As far as Town Point DMP, a mere 80,000 cubic yards of additional silt will fill the pit the county once hoped would be bottomless. Even the approved projects will likely have to be squeezed to fit into Town Point DMP’s 13 acres.
An Expensive Business
Storing dredge spoils is costly business.
Hamilton Chaney, whose Herrington Harbour North Marina leases space in its own dredge site off Rt. 256 in Tracys Landing, estimates that the cost of dredging roughly doubles every decade.
His past dealings with Anne Arundel County suggest his estimate is low. In 1993, Herrington Harbour charged Anne Arundel “the market price of $7 a cubic yard to store dredge spoils until dry, rebating $2.” At the millennium, market rate had risen to $15.
Over 21 years, Anne Arundel invested half a million dollars in leasing the 13 acres of Town Point DMP from Ned Crandell, owner of nearby Town Point Marina, and 85 acres of surrounding land. In all those years, the county deposited only 5,000 cubic yards of dredge spoils into Town Point. That drop in the bucket was augmented by 3,000 from Crandell’s own marina and 25,000 more deposited by the Army Corps of Engineers after dredging Rockhold Creek, the channel into Deale as well as Herrington Harbour North and Crandell’s marina.

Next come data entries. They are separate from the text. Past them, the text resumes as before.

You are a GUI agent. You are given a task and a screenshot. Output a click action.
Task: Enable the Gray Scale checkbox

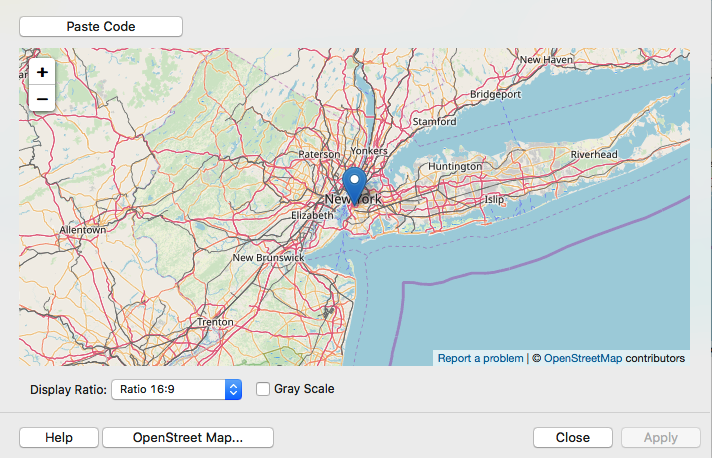pyautogui.click(x=263, y=389)
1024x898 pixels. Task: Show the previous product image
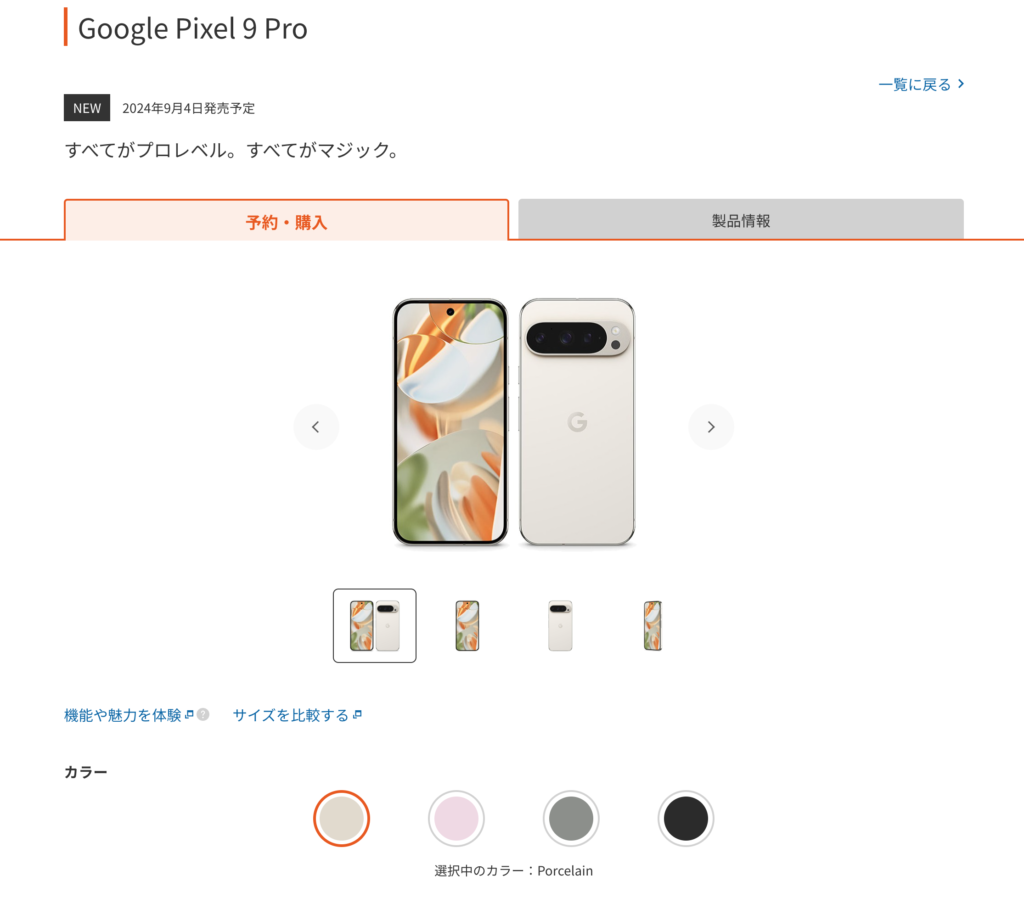(316, 427)
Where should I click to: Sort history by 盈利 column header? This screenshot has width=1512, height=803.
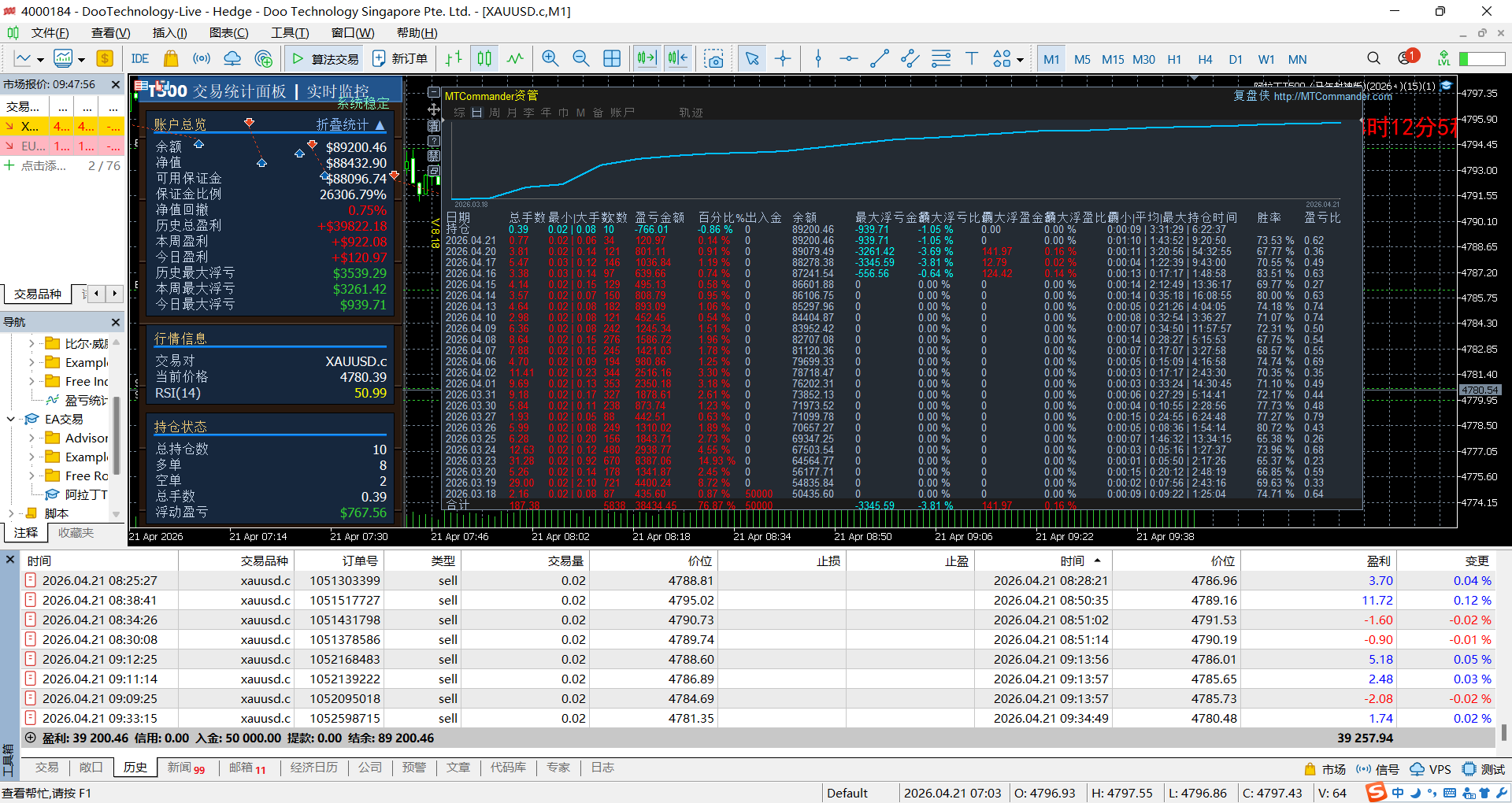pyautogui.click(x=1377, y=561)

Over the last two years, $860,000 more came from the fund for site engineering and construction.
A long future of use would have lowered the storage cost per cubic yard, but not without new costs for leasing the site, moving loads and maintaining roads.
The county’s new plan, as explained by Leopold, is to spend additional money on the site, “pursu[ing] all reasonable efforts to purchase the property and place a conservation easement on it.”
The early closing of Town Point is an expensive decision that dumps two decades of planning and over a million and a half dollars into a short hole.
“Quality of life issues are important enough to back off that investment to save the communities,” Leopold told Bay Weekly. “I’m very sensitive to protecting neighborhoods from noise, contaminants, increased traffic on roads. Empowering neighborhoods has always been a priority of mine.”